* [Requirements]: Find each line in the records that contains the word "Task", and copy those lines.

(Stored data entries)
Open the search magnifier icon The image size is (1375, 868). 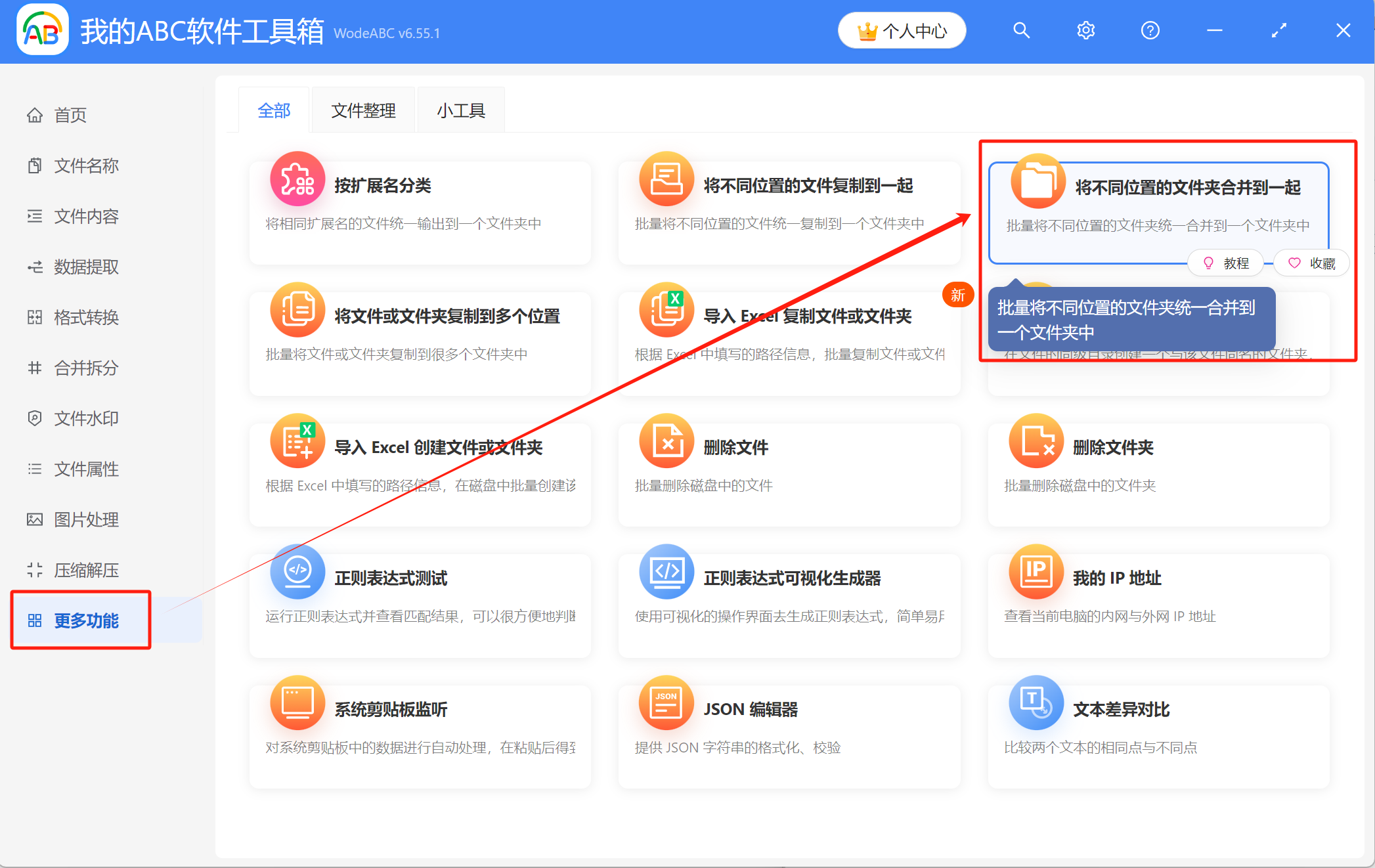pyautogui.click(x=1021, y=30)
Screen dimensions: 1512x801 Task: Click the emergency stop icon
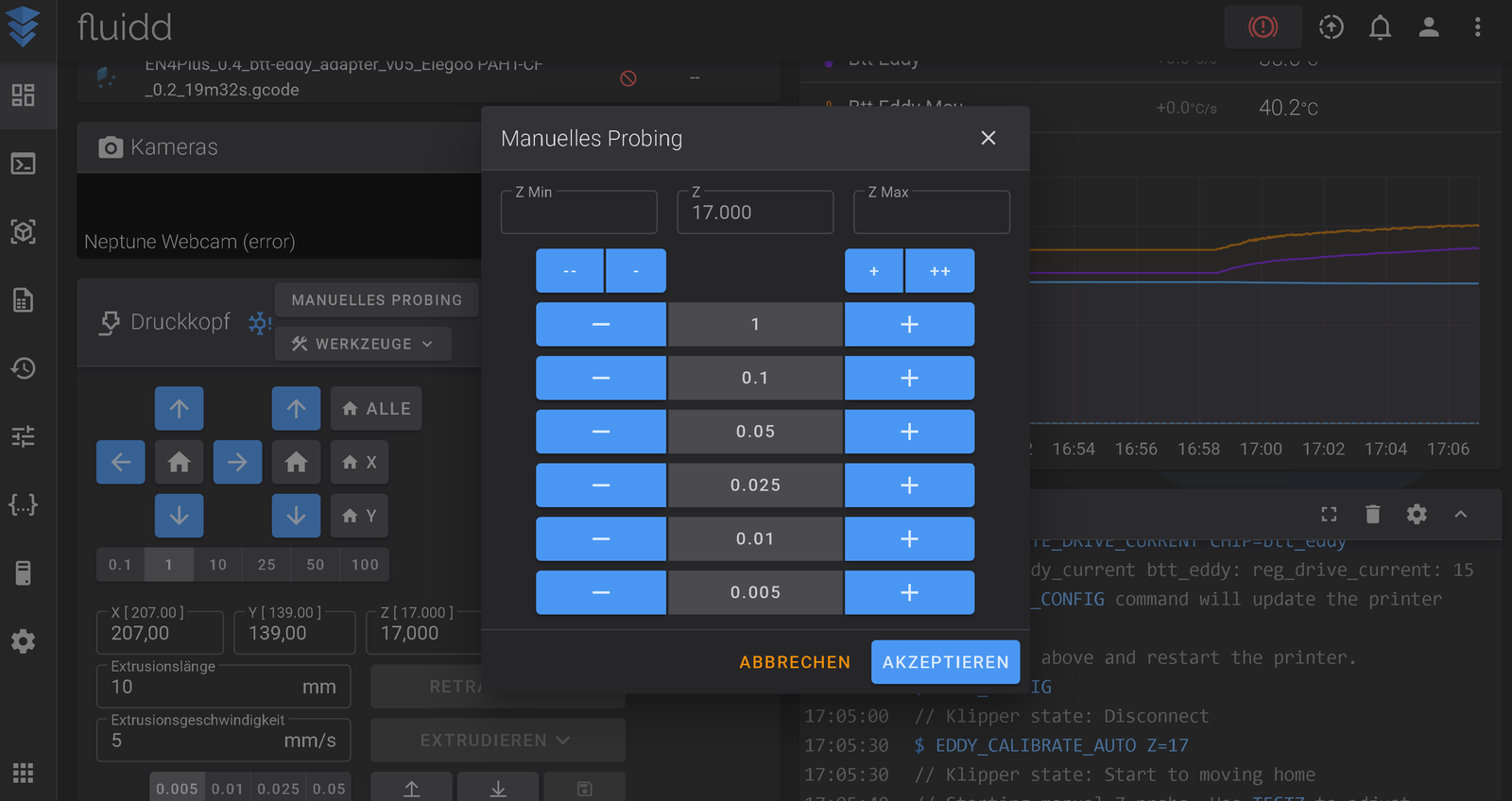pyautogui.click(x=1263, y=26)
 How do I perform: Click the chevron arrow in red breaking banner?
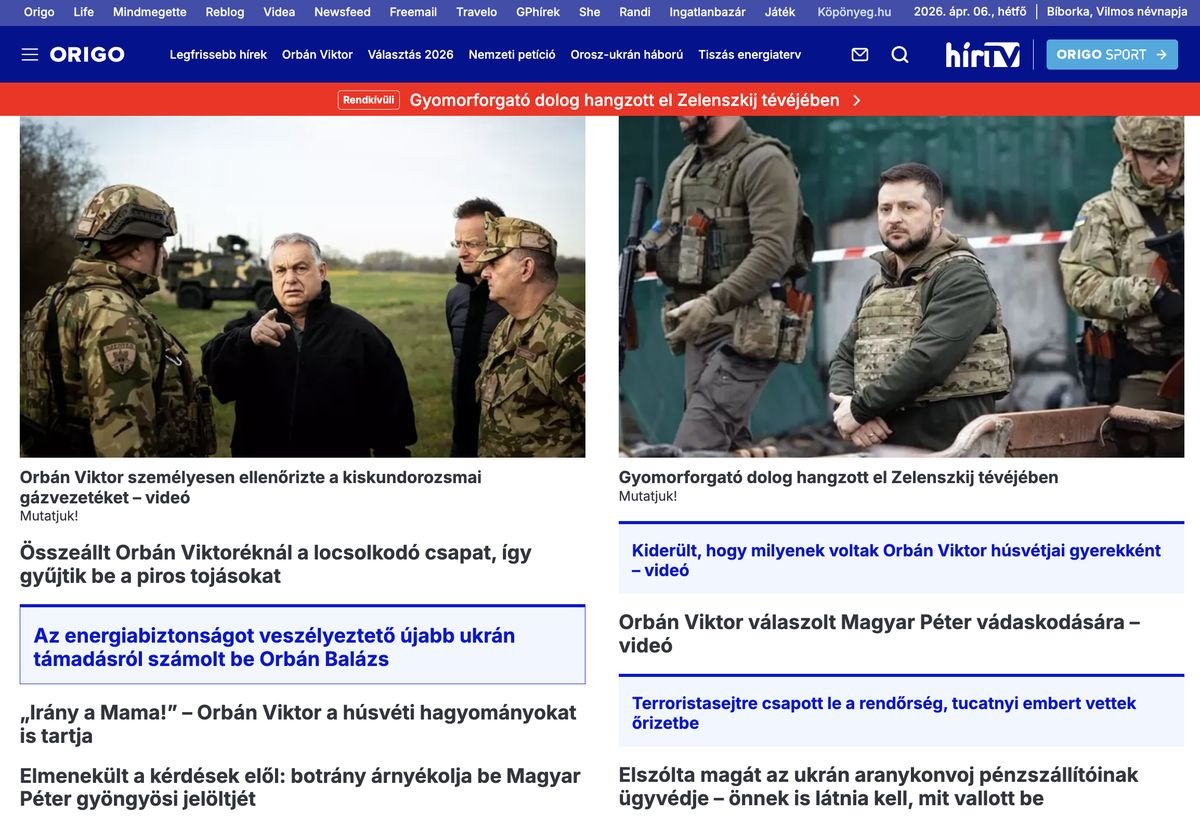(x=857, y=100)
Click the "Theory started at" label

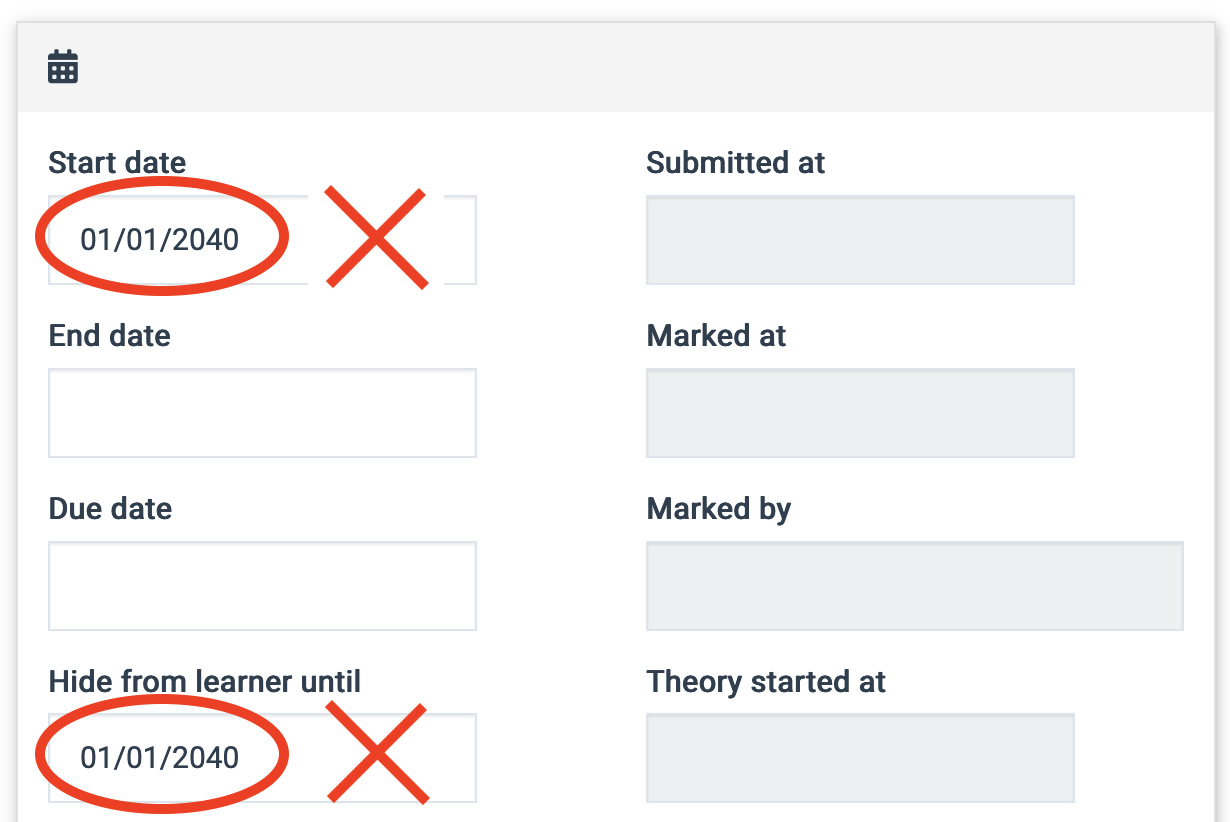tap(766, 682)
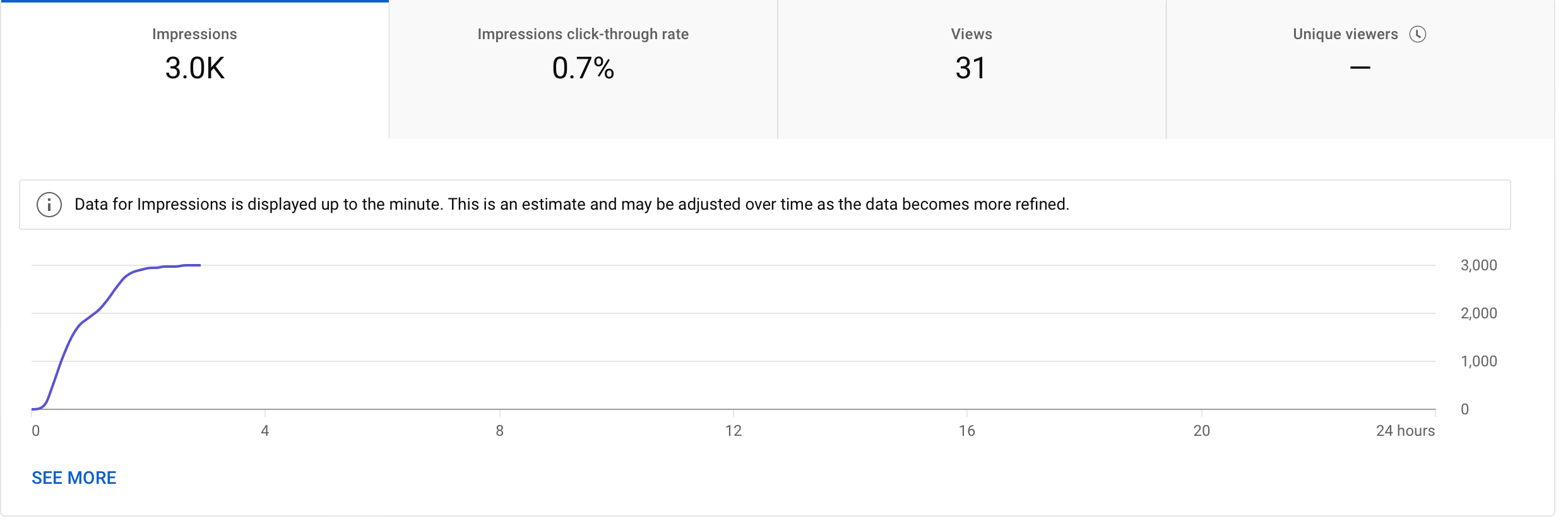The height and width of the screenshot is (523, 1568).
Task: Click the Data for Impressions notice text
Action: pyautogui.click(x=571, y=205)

* [The reply]:
Screen dimensions: 1512x801 Task: Click the emergency stop icon
Task: Click the Data for Impressions notice text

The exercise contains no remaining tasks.